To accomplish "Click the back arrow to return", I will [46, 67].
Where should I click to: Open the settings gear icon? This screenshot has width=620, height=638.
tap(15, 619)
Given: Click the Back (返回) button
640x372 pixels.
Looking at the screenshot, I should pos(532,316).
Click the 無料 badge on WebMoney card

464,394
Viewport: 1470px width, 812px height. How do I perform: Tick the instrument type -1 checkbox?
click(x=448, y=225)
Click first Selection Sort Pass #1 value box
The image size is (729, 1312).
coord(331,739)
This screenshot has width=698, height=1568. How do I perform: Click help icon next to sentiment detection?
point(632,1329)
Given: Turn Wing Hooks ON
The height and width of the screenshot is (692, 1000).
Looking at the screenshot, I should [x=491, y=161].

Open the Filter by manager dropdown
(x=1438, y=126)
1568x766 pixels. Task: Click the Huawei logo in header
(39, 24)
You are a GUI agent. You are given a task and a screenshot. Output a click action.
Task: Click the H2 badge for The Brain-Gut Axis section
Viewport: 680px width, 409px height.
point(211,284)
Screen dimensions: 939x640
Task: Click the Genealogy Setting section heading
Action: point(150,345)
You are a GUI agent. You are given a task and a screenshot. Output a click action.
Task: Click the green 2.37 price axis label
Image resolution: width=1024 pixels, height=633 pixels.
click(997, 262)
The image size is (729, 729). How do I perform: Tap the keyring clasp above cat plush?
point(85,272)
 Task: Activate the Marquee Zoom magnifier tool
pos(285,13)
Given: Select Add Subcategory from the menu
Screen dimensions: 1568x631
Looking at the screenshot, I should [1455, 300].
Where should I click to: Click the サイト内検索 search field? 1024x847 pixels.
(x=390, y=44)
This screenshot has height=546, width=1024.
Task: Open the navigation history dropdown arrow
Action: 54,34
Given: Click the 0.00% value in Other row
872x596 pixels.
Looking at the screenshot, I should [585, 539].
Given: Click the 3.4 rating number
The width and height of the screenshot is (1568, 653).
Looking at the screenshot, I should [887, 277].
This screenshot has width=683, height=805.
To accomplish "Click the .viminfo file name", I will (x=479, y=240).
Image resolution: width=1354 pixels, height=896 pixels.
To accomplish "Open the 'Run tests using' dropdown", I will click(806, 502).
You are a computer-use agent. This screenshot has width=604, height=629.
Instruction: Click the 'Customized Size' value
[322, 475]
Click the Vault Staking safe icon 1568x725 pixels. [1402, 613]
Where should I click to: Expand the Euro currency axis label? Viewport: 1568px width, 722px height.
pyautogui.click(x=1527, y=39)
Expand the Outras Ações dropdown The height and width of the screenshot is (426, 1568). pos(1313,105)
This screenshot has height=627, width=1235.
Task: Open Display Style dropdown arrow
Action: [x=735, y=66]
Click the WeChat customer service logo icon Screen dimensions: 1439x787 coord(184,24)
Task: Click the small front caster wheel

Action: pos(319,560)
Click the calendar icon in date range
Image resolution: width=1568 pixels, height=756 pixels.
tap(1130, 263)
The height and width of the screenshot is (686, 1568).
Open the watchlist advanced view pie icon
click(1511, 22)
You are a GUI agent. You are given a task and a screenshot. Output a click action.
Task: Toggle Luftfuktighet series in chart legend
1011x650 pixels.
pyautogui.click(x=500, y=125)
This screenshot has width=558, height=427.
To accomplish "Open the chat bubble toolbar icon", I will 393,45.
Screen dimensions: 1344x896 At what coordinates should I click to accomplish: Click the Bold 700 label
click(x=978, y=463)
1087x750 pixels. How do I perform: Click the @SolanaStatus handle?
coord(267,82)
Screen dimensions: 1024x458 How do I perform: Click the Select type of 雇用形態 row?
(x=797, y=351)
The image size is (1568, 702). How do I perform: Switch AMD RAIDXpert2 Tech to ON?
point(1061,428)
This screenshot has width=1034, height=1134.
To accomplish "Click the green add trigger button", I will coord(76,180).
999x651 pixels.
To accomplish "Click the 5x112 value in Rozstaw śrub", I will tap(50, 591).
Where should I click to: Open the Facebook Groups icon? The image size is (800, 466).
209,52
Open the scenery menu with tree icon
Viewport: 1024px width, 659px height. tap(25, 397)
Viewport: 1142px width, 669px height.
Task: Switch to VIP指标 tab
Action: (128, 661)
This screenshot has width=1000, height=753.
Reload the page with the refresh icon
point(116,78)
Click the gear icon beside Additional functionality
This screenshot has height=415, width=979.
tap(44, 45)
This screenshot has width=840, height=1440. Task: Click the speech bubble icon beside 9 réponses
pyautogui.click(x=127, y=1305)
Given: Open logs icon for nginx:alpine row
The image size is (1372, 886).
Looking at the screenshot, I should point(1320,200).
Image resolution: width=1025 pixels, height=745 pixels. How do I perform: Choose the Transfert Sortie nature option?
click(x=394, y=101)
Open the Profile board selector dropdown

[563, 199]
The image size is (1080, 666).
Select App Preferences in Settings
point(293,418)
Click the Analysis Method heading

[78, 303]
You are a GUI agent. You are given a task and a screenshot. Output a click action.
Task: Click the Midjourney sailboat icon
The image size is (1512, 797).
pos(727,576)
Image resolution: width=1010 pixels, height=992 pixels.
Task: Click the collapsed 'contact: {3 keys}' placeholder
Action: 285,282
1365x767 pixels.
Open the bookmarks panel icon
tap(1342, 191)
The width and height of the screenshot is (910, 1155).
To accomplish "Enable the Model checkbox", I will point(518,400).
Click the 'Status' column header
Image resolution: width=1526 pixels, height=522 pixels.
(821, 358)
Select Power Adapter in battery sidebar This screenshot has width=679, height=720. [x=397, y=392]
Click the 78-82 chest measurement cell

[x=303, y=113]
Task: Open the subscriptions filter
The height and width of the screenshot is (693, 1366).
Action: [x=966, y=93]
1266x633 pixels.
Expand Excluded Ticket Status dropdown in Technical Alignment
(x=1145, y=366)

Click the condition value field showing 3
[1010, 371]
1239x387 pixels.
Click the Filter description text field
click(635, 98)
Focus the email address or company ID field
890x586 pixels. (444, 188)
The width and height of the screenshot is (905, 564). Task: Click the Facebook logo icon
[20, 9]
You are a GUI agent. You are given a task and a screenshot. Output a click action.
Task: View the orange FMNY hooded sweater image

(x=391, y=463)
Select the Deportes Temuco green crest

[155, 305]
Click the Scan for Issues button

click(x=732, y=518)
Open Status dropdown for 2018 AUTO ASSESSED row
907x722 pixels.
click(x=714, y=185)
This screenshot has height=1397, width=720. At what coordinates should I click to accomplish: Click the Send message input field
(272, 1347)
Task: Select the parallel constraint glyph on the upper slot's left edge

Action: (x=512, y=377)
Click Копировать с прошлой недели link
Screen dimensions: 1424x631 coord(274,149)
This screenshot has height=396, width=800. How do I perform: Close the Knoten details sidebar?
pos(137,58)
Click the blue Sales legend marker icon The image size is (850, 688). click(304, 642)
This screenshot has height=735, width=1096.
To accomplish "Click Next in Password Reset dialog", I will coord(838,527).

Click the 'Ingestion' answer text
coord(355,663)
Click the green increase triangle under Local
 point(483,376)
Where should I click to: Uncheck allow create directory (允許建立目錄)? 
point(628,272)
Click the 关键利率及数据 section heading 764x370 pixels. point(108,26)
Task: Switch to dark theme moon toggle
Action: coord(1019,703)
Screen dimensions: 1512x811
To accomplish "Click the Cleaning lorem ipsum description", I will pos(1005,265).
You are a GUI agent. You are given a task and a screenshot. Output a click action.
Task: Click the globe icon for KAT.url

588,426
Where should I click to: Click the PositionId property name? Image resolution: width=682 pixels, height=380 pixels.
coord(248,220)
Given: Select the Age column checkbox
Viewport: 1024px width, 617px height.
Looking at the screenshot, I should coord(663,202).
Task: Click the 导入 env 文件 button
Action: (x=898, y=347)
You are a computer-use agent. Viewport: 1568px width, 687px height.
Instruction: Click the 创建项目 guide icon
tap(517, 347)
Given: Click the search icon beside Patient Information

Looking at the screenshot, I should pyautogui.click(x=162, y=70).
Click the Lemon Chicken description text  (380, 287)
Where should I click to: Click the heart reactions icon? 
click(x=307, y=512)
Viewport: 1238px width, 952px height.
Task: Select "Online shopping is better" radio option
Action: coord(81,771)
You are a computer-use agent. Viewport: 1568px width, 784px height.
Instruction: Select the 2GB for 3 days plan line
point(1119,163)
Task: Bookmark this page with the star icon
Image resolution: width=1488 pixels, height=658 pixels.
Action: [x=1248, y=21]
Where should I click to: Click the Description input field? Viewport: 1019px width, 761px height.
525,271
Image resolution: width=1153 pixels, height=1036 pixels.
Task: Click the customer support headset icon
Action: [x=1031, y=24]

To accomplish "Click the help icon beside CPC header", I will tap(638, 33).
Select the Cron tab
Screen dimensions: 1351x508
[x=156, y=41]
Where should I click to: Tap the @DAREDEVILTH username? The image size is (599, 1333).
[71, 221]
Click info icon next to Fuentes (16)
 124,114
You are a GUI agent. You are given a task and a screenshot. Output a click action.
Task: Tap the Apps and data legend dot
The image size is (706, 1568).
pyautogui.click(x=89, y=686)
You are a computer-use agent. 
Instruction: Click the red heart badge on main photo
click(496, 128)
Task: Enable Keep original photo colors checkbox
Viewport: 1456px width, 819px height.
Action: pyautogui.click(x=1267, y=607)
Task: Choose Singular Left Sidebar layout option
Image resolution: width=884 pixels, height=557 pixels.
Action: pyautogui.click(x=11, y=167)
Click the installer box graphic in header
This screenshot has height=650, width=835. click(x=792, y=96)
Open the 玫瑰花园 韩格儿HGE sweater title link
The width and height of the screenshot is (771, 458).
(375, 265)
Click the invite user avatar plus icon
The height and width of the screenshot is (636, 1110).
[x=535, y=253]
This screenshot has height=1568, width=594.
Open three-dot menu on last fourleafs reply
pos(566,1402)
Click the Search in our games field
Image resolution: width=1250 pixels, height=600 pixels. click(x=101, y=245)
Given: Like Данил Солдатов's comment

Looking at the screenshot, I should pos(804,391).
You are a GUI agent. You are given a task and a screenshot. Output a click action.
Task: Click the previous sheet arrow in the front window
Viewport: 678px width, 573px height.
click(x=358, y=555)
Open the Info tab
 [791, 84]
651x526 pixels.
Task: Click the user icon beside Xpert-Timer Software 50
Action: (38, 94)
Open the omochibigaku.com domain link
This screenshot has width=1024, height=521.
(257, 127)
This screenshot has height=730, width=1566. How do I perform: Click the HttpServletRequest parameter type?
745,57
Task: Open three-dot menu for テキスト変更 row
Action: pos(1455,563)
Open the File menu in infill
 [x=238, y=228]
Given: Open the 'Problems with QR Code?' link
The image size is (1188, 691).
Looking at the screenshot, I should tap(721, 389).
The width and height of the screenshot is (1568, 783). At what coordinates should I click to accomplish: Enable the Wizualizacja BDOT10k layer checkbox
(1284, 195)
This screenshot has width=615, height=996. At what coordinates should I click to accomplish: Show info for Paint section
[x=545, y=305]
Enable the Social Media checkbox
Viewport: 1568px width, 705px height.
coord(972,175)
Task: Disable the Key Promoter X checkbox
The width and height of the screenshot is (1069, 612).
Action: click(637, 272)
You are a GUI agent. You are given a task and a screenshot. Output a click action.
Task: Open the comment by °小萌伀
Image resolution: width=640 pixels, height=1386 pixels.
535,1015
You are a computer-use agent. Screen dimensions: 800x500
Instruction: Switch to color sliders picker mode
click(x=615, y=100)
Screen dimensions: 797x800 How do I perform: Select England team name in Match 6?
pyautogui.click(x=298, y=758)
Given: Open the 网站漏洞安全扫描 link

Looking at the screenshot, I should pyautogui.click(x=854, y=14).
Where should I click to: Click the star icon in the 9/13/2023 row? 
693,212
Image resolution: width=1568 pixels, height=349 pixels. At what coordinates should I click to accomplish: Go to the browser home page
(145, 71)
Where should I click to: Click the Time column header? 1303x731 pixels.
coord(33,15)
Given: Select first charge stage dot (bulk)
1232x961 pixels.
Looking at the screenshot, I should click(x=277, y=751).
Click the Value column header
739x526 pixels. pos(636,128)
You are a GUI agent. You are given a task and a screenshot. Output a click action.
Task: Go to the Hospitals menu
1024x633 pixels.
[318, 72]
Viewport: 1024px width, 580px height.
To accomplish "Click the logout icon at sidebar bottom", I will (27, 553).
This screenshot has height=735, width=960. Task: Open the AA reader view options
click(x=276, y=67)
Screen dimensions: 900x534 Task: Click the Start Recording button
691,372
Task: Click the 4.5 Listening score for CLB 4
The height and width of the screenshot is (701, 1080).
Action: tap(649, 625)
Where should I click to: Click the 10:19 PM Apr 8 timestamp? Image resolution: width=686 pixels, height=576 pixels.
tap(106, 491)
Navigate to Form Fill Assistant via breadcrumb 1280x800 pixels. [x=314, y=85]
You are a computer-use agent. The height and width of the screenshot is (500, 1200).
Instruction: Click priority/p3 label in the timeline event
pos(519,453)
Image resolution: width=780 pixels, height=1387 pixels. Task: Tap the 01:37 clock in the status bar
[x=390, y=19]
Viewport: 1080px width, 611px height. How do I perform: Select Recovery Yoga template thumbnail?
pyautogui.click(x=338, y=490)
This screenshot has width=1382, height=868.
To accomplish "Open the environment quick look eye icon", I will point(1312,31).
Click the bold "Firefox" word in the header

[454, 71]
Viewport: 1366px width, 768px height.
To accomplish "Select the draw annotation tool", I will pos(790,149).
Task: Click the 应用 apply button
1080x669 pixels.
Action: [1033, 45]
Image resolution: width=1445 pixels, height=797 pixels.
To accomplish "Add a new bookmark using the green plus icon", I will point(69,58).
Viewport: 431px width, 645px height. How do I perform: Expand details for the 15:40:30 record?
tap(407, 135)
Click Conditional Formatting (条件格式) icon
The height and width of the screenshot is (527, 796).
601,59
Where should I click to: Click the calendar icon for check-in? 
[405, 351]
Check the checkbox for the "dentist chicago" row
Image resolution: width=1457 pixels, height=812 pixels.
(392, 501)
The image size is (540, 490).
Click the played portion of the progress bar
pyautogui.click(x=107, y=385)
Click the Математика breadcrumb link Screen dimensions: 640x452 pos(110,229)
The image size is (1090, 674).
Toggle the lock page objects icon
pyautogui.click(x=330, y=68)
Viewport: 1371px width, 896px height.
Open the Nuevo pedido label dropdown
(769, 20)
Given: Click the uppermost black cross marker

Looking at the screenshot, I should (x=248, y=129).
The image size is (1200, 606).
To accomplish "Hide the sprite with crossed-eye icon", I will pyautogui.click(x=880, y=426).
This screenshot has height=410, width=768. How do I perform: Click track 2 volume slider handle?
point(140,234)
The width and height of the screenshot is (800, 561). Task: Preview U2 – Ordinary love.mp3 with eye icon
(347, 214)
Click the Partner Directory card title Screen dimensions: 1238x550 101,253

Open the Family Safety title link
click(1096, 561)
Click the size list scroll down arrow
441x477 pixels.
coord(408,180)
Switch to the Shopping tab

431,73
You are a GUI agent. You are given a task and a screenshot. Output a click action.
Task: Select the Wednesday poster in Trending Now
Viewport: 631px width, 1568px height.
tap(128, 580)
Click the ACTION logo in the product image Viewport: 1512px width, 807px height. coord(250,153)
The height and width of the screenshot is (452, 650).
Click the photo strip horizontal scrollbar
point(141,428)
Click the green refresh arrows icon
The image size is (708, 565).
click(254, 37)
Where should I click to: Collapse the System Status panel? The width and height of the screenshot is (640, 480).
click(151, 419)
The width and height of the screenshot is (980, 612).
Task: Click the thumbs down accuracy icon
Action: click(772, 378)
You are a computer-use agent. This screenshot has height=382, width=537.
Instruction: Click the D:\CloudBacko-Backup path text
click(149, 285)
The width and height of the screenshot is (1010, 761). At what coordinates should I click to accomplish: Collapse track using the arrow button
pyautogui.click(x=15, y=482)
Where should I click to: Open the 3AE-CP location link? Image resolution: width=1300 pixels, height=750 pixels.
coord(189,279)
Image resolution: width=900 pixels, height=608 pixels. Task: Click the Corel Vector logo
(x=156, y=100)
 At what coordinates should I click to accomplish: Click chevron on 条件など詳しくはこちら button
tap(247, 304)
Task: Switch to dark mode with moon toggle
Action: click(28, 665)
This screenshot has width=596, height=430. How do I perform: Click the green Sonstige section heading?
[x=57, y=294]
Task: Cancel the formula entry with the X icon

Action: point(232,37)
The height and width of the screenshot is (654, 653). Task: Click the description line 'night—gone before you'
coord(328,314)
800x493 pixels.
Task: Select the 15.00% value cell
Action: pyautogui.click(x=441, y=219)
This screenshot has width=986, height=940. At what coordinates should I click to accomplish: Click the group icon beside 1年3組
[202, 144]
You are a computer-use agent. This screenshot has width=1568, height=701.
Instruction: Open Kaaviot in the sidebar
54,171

Goal of the exercise: In the material above, how many lines include the string "legend"? Please reply with the number only.

Solution for this task: 3